- _WHAT NEEDS TO BE DONE_
Every entry must be set down exactly in the answer; no pictures should appear.

#### DATASET EXTRACT

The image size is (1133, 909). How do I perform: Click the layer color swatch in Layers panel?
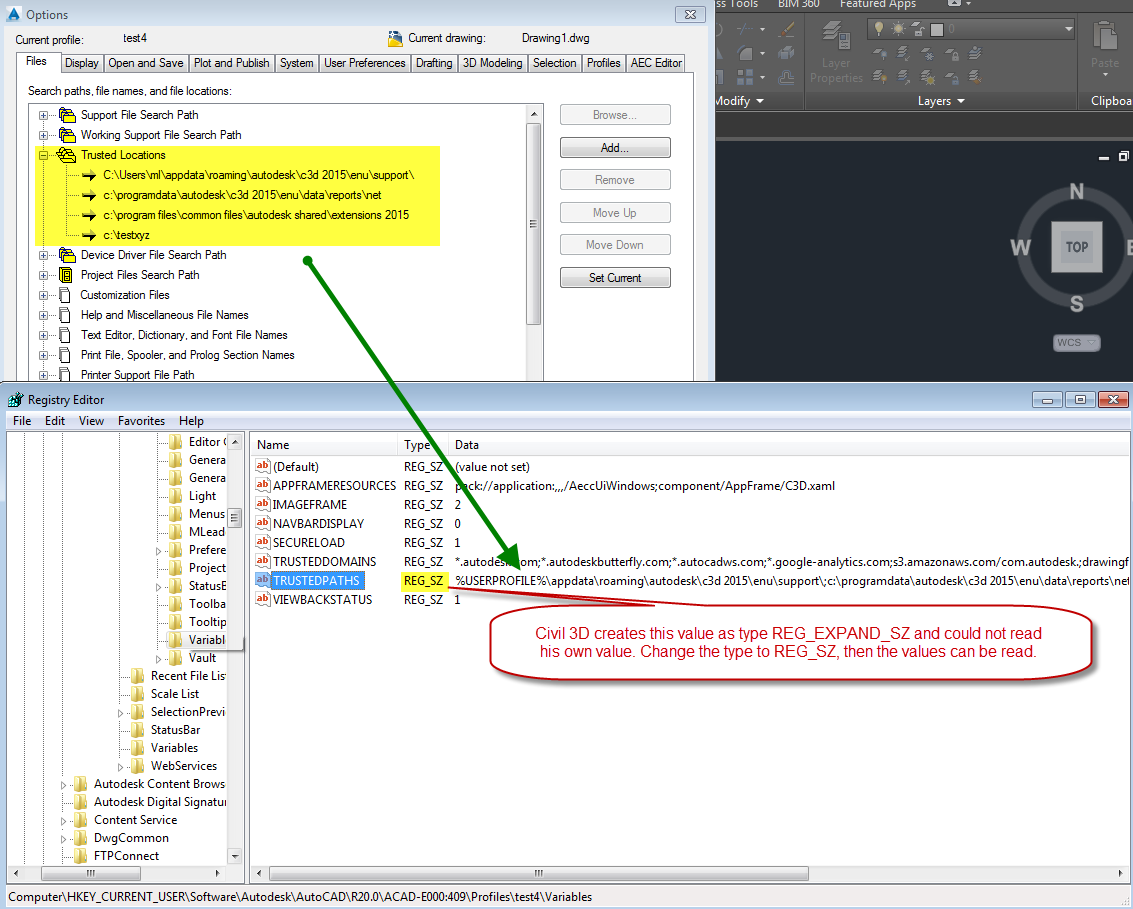point(936,30)
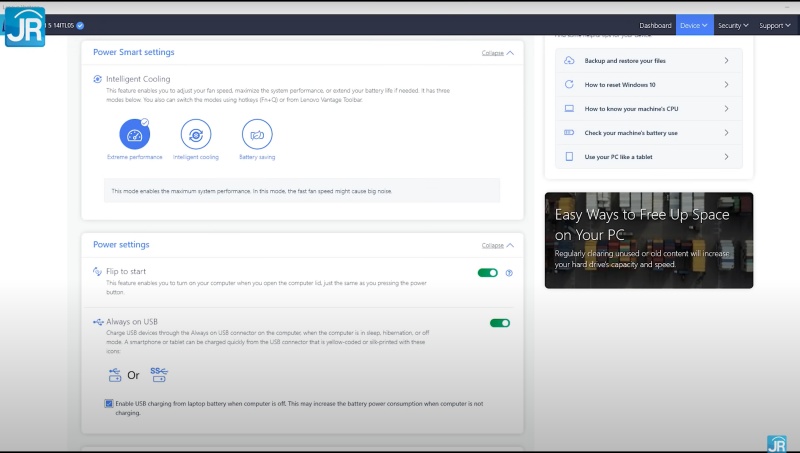Open the Support menu
800x453 pixels.
pyautogui.click(x=775, y=25)
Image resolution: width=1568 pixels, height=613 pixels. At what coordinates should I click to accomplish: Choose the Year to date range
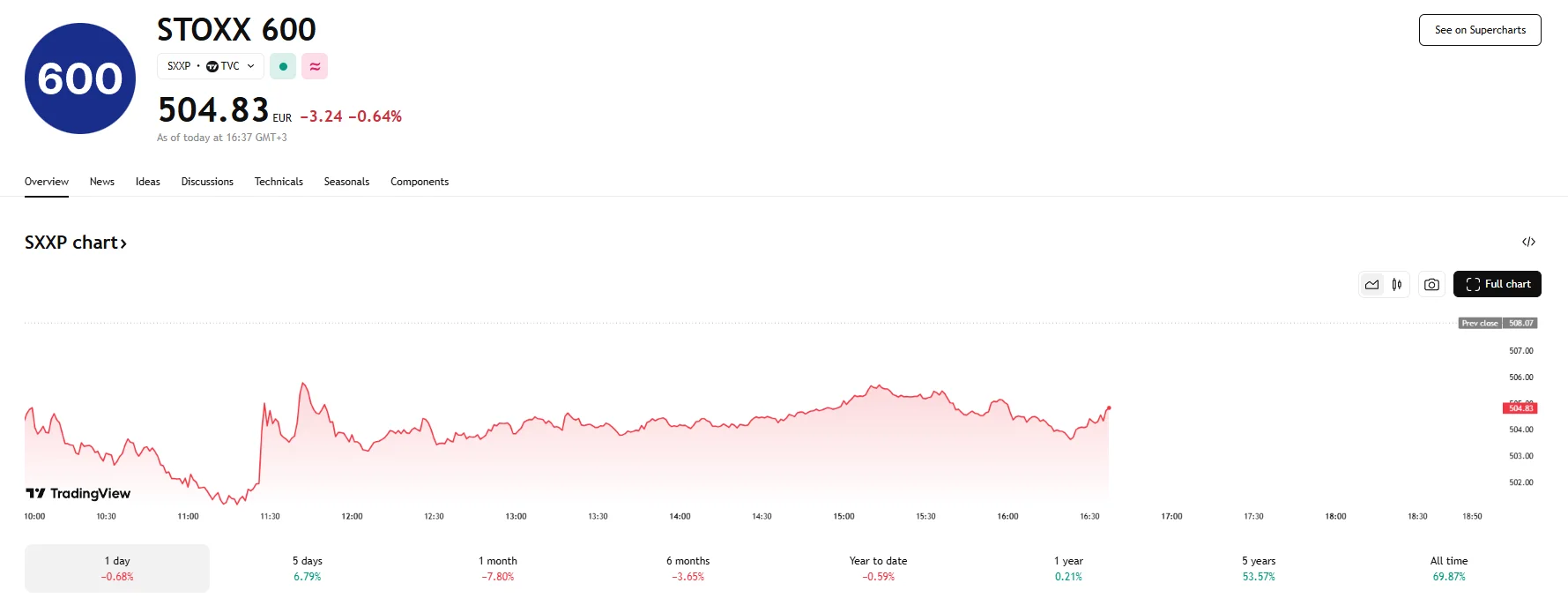(x=878, y=568)
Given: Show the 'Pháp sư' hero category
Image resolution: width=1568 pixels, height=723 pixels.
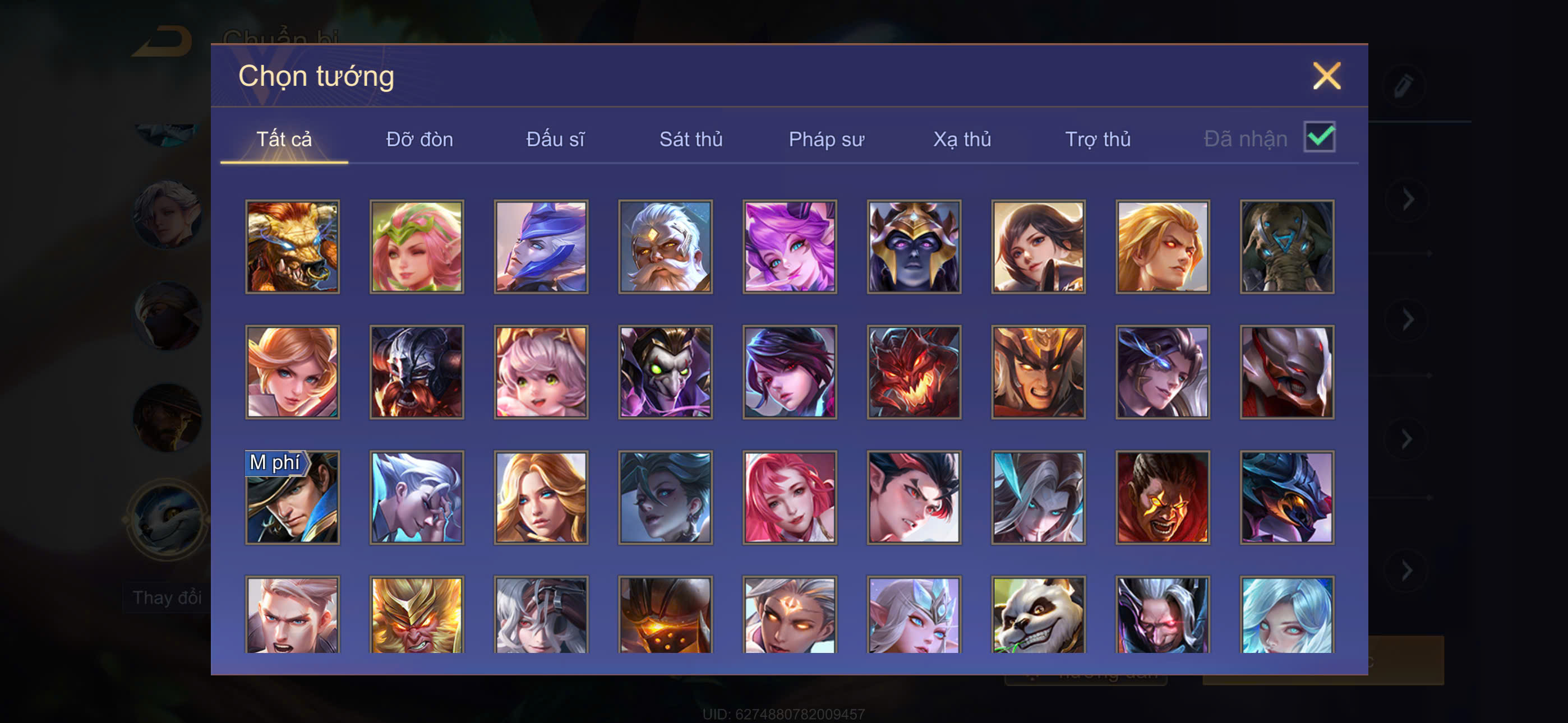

########

- _WRITTEN RESPONSE_
The image size is (1133, 909). How do I perform: Click the layer color swatch in Layers panel?
point(936,30)
Open the Support menu
800x453 pixels.
pyautogui.click(x=775, y=25)
Image resolution: width=1568 pixels, height=613 pixels. At what coordinates should I click to accomplish: Choose the Year to date range
(x=878, y=568)
Given: Show the 'Pháp sư' hero category
Image resolution: width=1568 pixels, height=723 pixels.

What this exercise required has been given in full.